--- Start of Records for the exercise ---

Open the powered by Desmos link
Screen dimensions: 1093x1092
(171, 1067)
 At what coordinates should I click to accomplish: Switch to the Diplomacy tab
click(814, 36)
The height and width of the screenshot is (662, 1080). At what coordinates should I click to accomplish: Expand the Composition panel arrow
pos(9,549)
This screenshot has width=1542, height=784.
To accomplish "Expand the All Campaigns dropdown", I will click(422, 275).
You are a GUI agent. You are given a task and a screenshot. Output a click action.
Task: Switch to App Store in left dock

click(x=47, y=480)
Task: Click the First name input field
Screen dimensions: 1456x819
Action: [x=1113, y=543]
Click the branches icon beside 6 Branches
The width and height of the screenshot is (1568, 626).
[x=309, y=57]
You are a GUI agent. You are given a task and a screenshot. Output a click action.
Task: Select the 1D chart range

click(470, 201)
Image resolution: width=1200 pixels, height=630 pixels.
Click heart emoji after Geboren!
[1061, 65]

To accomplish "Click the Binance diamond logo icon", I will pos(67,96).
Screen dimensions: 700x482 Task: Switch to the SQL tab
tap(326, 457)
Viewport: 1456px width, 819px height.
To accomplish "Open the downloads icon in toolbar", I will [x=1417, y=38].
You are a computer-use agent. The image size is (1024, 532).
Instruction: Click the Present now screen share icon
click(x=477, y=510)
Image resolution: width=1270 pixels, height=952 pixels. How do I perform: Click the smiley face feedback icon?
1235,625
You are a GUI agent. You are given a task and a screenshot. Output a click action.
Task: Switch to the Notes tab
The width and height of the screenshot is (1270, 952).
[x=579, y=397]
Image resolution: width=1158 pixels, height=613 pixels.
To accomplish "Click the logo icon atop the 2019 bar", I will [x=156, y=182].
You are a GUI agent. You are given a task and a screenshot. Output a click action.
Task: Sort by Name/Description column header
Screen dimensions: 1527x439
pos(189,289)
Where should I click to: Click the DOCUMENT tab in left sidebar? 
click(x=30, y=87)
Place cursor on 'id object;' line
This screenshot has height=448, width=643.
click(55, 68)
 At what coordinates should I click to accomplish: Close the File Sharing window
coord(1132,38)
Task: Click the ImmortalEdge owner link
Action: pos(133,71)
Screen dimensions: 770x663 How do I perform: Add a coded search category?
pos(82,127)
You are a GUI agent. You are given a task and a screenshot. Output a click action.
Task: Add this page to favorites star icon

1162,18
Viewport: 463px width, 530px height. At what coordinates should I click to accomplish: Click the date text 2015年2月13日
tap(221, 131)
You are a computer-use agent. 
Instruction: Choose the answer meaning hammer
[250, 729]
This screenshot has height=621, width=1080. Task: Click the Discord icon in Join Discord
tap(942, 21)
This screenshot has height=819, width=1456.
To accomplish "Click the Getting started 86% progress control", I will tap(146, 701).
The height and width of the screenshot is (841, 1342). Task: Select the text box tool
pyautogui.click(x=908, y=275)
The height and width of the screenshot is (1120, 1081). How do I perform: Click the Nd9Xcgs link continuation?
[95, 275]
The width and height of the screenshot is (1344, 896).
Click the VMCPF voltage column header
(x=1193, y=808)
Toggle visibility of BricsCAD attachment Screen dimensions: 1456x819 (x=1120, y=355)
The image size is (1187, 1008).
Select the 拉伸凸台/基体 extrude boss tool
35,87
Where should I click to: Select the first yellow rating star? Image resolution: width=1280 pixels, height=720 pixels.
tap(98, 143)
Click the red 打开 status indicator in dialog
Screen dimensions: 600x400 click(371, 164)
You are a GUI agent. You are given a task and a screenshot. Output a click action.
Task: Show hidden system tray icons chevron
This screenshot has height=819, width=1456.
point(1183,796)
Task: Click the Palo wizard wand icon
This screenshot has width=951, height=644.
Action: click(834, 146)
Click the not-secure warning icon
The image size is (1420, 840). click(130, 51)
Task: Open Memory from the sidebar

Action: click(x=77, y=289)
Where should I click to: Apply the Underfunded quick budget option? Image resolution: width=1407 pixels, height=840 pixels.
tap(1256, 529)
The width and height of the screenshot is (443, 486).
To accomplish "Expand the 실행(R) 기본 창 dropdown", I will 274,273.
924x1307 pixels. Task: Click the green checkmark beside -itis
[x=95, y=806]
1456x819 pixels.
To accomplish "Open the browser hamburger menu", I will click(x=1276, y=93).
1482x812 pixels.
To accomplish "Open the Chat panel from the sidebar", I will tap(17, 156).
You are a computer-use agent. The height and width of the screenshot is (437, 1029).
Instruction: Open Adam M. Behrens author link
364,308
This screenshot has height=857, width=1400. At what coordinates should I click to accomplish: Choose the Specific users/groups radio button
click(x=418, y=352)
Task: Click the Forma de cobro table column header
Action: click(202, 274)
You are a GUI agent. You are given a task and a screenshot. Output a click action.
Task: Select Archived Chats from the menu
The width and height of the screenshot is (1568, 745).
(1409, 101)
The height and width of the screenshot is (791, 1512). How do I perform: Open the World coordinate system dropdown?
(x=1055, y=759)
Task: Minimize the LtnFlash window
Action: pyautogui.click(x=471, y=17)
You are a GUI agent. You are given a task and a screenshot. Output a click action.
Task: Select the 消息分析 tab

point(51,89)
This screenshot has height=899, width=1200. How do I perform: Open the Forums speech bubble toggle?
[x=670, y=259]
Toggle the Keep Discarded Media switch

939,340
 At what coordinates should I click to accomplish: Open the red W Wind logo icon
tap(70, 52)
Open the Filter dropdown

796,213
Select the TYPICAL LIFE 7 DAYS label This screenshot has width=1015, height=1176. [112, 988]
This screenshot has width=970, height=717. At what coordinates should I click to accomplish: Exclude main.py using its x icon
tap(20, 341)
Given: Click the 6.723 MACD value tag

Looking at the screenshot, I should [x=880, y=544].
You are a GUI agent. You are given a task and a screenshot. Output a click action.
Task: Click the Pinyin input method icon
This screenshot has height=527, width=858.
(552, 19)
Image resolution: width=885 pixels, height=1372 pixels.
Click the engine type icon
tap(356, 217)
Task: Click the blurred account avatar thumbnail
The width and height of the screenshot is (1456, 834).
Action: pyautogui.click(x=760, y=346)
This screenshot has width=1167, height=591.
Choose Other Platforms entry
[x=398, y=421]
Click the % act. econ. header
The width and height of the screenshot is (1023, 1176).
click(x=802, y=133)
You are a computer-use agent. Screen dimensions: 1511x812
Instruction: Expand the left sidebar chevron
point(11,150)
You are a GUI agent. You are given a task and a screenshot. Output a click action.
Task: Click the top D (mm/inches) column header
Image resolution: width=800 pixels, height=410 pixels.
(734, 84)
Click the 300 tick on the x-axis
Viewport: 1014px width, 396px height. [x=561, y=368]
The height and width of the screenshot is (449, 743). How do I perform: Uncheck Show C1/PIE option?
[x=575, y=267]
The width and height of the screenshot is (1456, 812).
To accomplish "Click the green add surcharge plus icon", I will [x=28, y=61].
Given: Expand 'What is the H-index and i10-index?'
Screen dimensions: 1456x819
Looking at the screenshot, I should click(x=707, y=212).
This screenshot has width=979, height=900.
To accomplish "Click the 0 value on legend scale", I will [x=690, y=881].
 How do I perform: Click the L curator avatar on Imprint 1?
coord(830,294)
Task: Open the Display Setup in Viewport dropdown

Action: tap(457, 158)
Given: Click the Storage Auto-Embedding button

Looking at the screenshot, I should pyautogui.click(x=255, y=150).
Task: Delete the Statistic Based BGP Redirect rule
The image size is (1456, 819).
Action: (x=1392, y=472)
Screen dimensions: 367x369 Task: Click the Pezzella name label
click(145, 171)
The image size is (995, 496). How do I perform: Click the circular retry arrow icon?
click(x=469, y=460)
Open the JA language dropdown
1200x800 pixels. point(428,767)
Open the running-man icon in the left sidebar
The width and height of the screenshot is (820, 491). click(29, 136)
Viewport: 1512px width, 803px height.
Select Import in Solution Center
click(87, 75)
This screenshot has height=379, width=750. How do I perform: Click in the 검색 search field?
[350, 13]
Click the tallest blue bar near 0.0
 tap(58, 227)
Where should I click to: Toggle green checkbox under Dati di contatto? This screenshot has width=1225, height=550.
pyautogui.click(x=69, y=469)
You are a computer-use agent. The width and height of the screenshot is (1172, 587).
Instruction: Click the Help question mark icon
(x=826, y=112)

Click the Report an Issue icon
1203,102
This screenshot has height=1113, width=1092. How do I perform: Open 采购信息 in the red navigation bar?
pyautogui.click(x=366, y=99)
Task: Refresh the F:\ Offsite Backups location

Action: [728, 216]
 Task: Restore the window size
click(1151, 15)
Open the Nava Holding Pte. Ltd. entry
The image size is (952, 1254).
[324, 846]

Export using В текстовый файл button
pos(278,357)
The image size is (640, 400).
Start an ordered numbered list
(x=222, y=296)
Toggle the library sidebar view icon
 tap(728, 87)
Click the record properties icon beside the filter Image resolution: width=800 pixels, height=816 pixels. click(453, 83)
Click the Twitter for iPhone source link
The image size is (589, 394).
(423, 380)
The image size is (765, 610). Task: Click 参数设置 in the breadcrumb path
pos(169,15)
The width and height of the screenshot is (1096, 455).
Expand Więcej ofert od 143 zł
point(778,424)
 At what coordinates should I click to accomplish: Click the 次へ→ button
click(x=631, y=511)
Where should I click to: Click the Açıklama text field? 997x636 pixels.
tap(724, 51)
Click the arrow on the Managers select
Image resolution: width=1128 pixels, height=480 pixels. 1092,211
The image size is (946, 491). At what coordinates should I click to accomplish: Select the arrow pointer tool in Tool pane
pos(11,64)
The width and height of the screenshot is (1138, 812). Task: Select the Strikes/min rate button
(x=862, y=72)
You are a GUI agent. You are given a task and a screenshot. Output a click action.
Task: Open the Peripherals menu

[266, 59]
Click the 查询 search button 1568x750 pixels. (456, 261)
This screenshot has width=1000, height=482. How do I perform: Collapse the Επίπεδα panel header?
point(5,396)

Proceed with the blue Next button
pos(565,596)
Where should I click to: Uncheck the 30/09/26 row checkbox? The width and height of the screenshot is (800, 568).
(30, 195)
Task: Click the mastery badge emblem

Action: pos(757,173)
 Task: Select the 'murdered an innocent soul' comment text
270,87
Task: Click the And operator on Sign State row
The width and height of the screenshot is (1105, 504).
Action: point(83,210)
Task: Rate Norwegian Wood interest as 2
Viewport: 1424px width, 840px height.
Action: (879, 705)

--- End of Records for the exercise ---

Render the data as a JSON list of strings, one string per line and no blank lines, starting with the line that holds "Export using В текстовый файл button" and running through the end of the data, both ends included.

**Written solution**
[
  "Export using В текстовый файл button",
  "pos(278,357)",
  "The image size is (640, 400).",
  "Start an ordered numbered list",
  "(x=222, y=296)",
  "Toggle the library sidebar view icon",
  " tap(728, 87)",
  "Click the record properties icon beside the filter Image resolution: width=800 pixels, height=816 pixels. click(453, 83)",
  "Click the Twitter for iPhone source link",
  "The image size is (589, 394).",
  "(423, 380)",
  "The image size is (765, 610). Task: Click 参数设置 in the breadcrumb path",
  "pos(169,15)",
  "The width and height of the screenshot is (1096, 455).",
  "Expand Więcej ofert od 143 zł",
  "point(778,424)",
  " At what coordinates should I click to accomplish: Click the 次へ→ button",
  "click(x=631, y=511)",
  "Where should I click to: Click the Açıklama text field? 997x636 pixels.",
  "tap(724, 51)",
  "Click the arrow on the Managers select",
  "Image resolution: width=1128 pixels, height=480 pixels. 1092,211",
  "The image size is (946, 491). At what coordinates should I click to accomplish: Select the arrow pointer tool in Tool pane",
  "pos(11,64)",
  "The width and height of the screenshot is (1138, 812). Task: Select the Strikes/min rate button",
  "(x=862, y=72)",
  "You are a GUI agent. You are given a task and a screenshot. Output a click action.",
  "Task: Open the Peripherals menu",
  "[266, 59]",
  "Click the 查询 search button 1568x750 pixels. (456, 261)",
  "This screenshot has width=1000, height=482. How do I perform: Collapse the Επίπεδα panel header?",
  "point(5,396)",
  "Proceed with the blue Next button",
  "pos(565,596)",
  "Where should I click to: Uncheck the 30/09/26 row checkbox? The width and height of the screenshot is (800, 568).",
  "(30, 195)",
  "Task: Click the mastery badge emblem",
  "Action: pos(757,173)",
  " Task: Select the 'murdered an innocent soul' comment text",
  "270,87",
  "Task: Click the And operator on Sign State row",
  "The width and height of the screenshot is (1105, 504).",
  "Action: point(83,210)",
  "Task: Rate Norwegian Wood interest as 2",
  "Viewport: 1424px width, 840px height.",
  "Action: (879, 705)"
]